There are a few things to explain, which may help you to identify some potential bottlenecks and understand why more CPU or bigger files result. Well everything gets bigger these days - right :)

The file size: nfdump-1.7.x stores the flow records in a slightly different binary format. This change of the format was necessary, due to the increased demand on new flow elements, flexibility for variable length records and other record types. The goal still was to optimise speed, overhead and disk space. This comes at the price of a bit larger file size for the raw collected flow files. The amount differs on the type and number of record elements in the netflow data. As an example I have a flow file with ~28Mio records and this compares to:

%ls -al
-rw-r--r--   1 peter  staff  893548622 Mar  4 13:03 nfcapd.1.7.nf
-rw-r--r--   1 peter  staff  845419814 Mar  4 12:53 nfcapd.1.6.x.nf

Both files are lz4 compressed. In this case, the overhead is about 5%. It may of course differ for other compressions and other type of flow records. Up to 10% seems reasonable, however 25% is too much. You may verify file with -v

% nfdump -v nfcapd.1.7.nf
File       : nfcapd.1.7.nf
Version    : 2 - lz4 compressed
Created    : 2023-03-04 13:02:30
Created by : nfcapd
nfdump     : f1070100
encryption : no
Appdx blks : 1
Data blks  : 3394
Checking data blocks
Checking appendix blocks

Total
Type 3 blocks : 3395
Records       : 28680226

% nfdump -v nfcapd.1.6.x.nf
File       : nfcapd.1.6.x.nf
Version    : 1 - lz4 compressed
Blocks     : 2533
Checking data blocks

Total
Type 2 blocks : 2533
Records       : 28680232

The number of records differs because of 1.6.x needs some internal extension records.
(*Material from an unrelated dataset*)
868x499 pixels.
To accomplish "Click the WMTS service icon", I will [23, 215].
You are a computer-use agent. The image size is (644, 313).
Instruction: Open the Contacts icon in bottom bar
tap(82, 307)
Size of aggregated flows: The size of aggregated flow is usually smaller, depending on how many flows could be aggregated. Again using the 28Mio flow file:

-rw-r--r--   1 peter  staff  893548588 Mar  4 13:27 aggregated
-rw-r--r--   1 peter  staff  893548622 Mar  4 13:03 nfcapd.1.7.nf

If you aggregate flows, new fields need to be added representing the number of flows. This adds an overhead, the aggregation itself reduces the size. Please make sure the resulting file is compressed the same way as the original file.

If you have flows, which can not be aggregated, in theory the resulting file could be slightly bigger, which I never came across so far.
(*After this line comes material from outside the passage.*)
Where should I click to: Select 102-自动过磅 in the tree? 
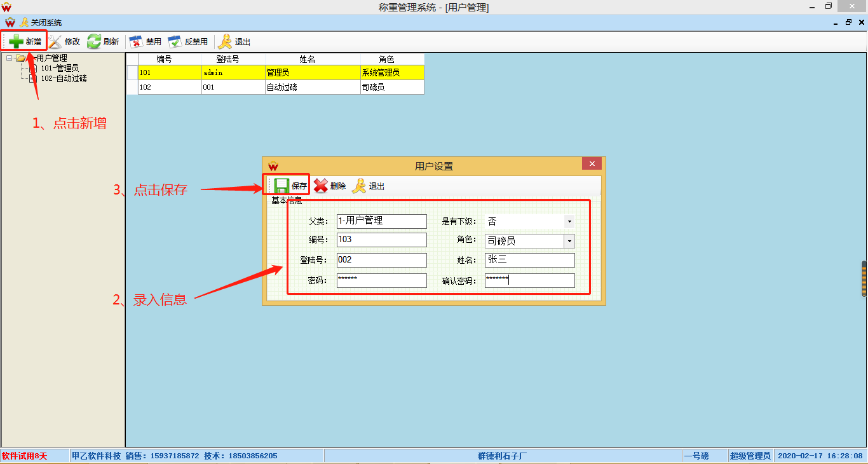coord(64,78)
CPU This is a bit more complex as this depends on various variables:

nfdump-1.6.x is not threaded, where as nfdump-1.7.x is. The parallel tasks are split between collecting flows and writing them into a memory buffer and compressing and writing the those buffers to disk. Furthermore nfdump 1.7.x got a more advanced decoder for ipfix and netflow v9 in order to cope with the increased demand of formats and data. However for v5 and v1 it is still the same code. As we have seen above, 1.7 increases the file size by let's say 5-10% which is more work to compress and write on the other side the decoder is very fast and allows high packet rates.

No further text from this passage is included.